What you have to do:
Rewrite every line of the entries below as a Markdown table with the columns "Row" and "Line," numbering the rows and skipping any blank lines. Leave the pictures out of your answer.

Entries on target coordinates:
—————

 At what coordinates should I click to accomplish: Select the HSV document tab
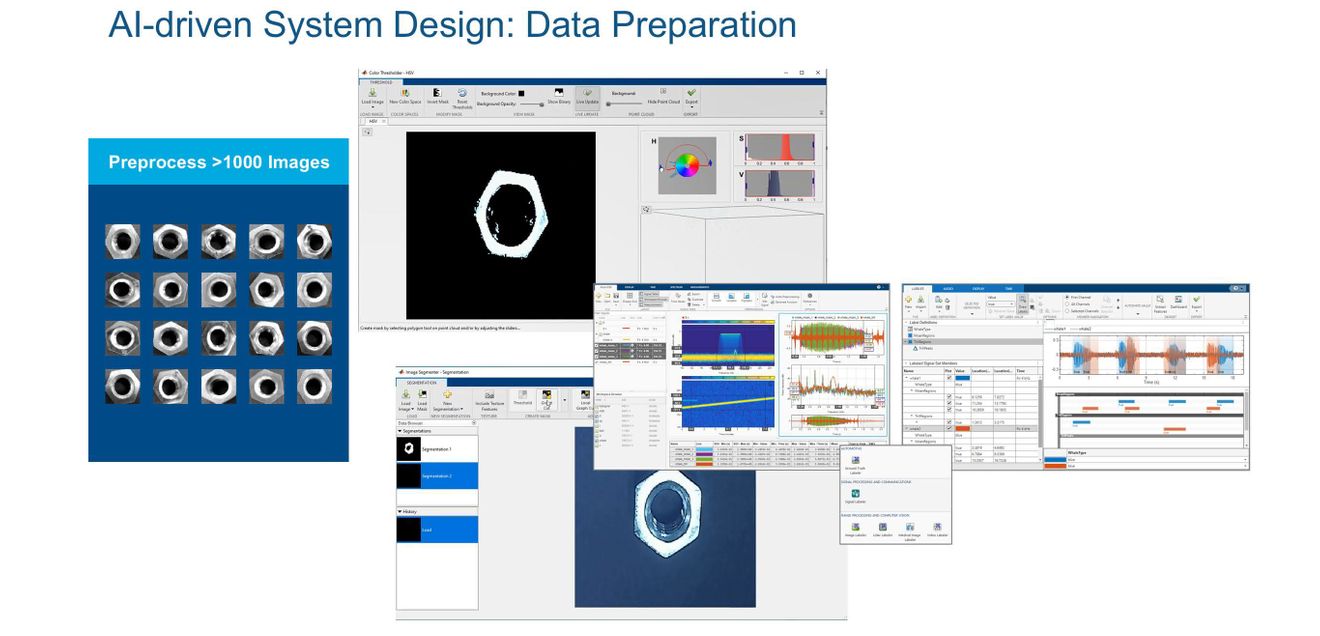pyautogui.click(x=372, y=122)
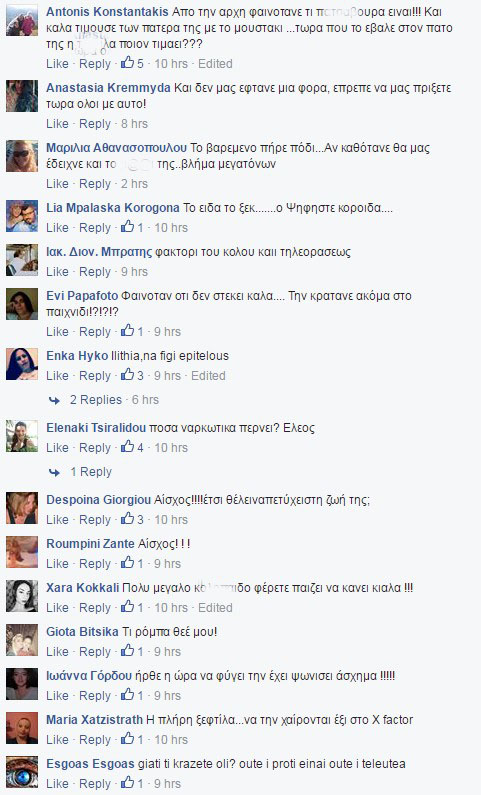Reply to Roumpini Zante's comment
Screen dimensions: 481x795
click(x=95, y=563)
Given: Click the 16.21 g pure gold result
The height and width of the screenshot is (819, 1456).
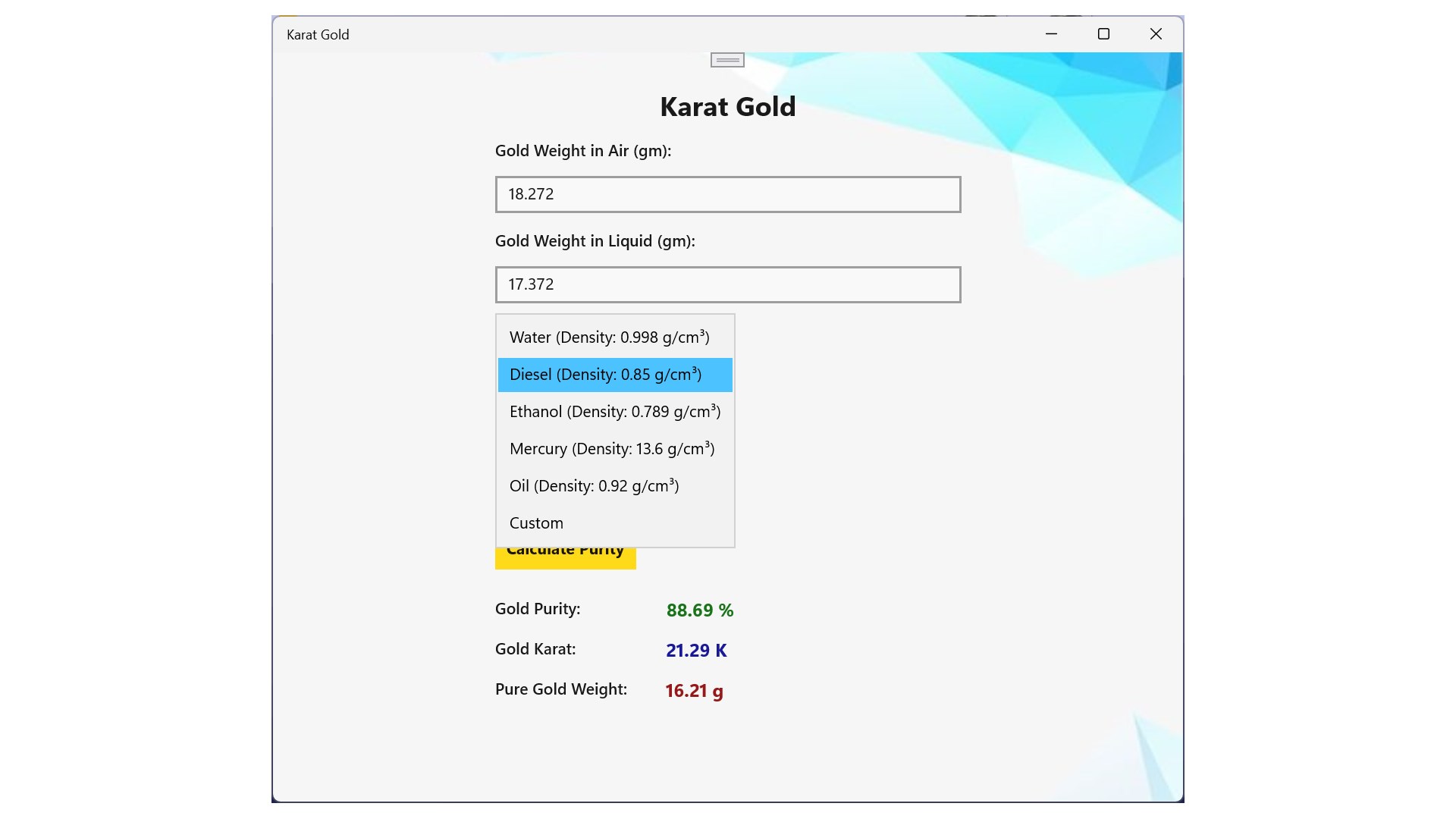Looking at the screenshot, I should 694,691.
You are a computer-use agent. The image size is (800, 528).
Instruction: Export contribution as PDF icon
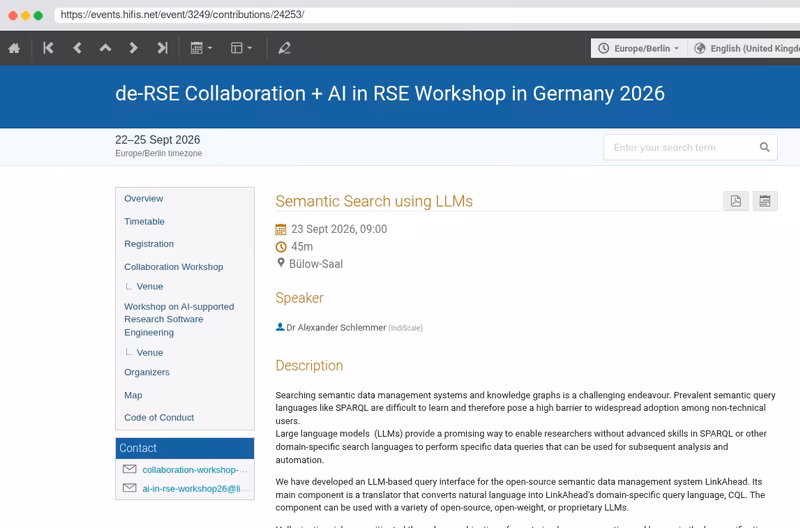point(736,201)
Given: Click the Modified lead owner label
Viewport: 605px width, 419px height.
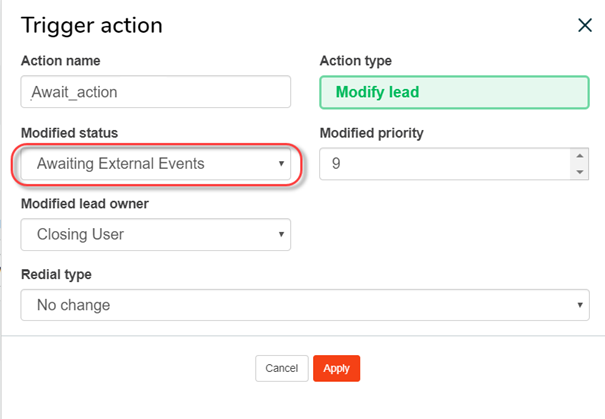Looking at the screenshot, I should click(84, 204).
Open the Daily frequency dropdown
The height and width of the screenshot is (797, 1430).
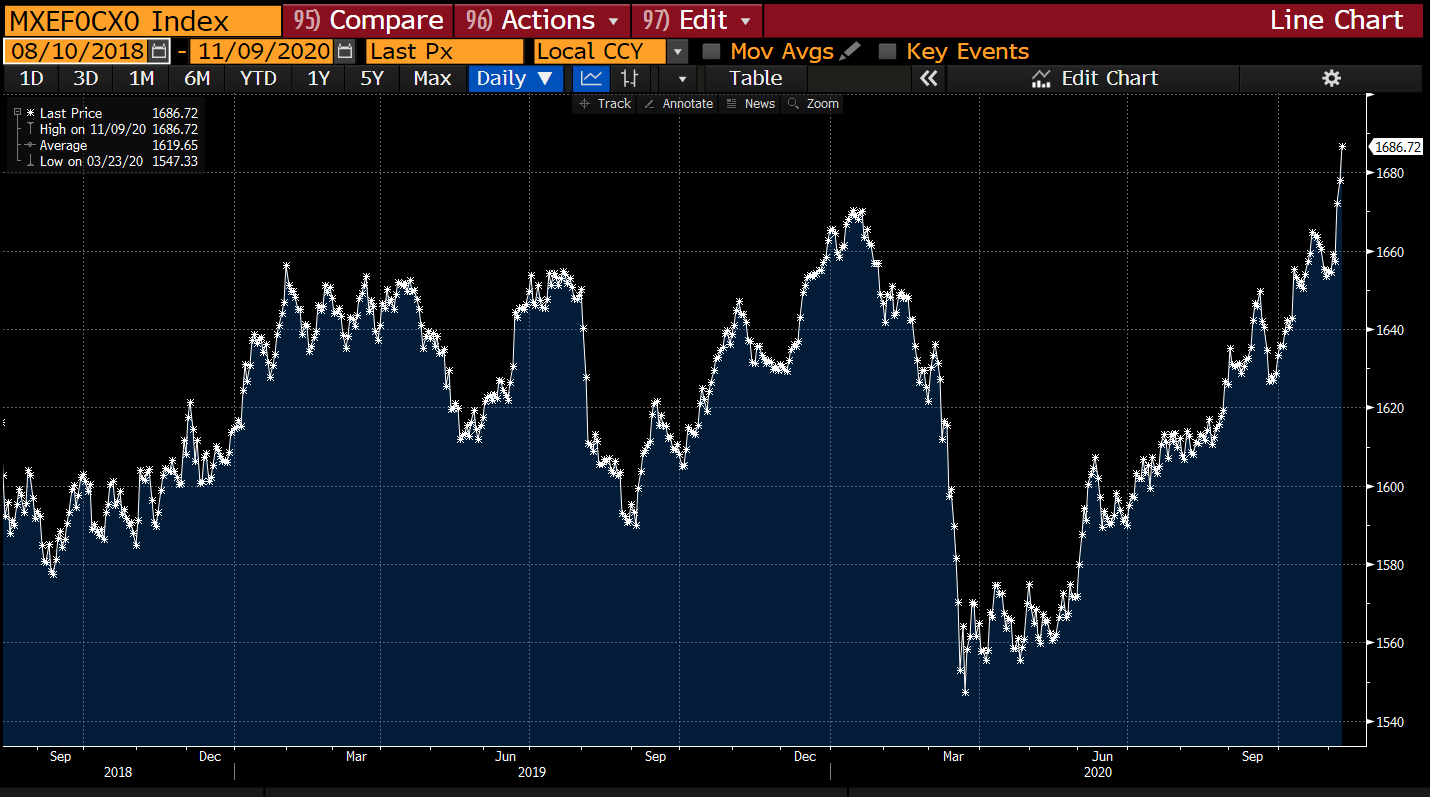point(515,77)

—————

Result of this exercise:
| Row | Line |
|---|---|
| 1 |  At what coordinates should I click to accomplish: Select the HSV document tab |
| 2 | pyautogui.click(x=372, y=122) |
| 3 | Reply to Roumpini Zante's comment |
| 4 | Screen dimensions: 481x795 |
| 5 | click(x=95, y=563) |
| 6 | Given: Click the 16.21 g pure gold result |
| 7 | The height and width of the screenshot is (819, 1456). |
| 8 | Looking at the screenshot, I should 694,691. |
| 9 | You are a computer-use agent. The image size is (800, 528). |
| 10 | Instruction: Export contribution as PDF icon |
| 11 | point(736,201) |
| 12 | Given: Click the Modified lead owner label |
| 13 | Viewport: 605px width, 419px height. |
| 14 | Looking at the screenshot, I should click(84, 204). |
| 15 | Open the Daily frequency dropdown |
| 16 | The height and width of the screenshot is (797, 1430). |
| 17 | point(515,77) |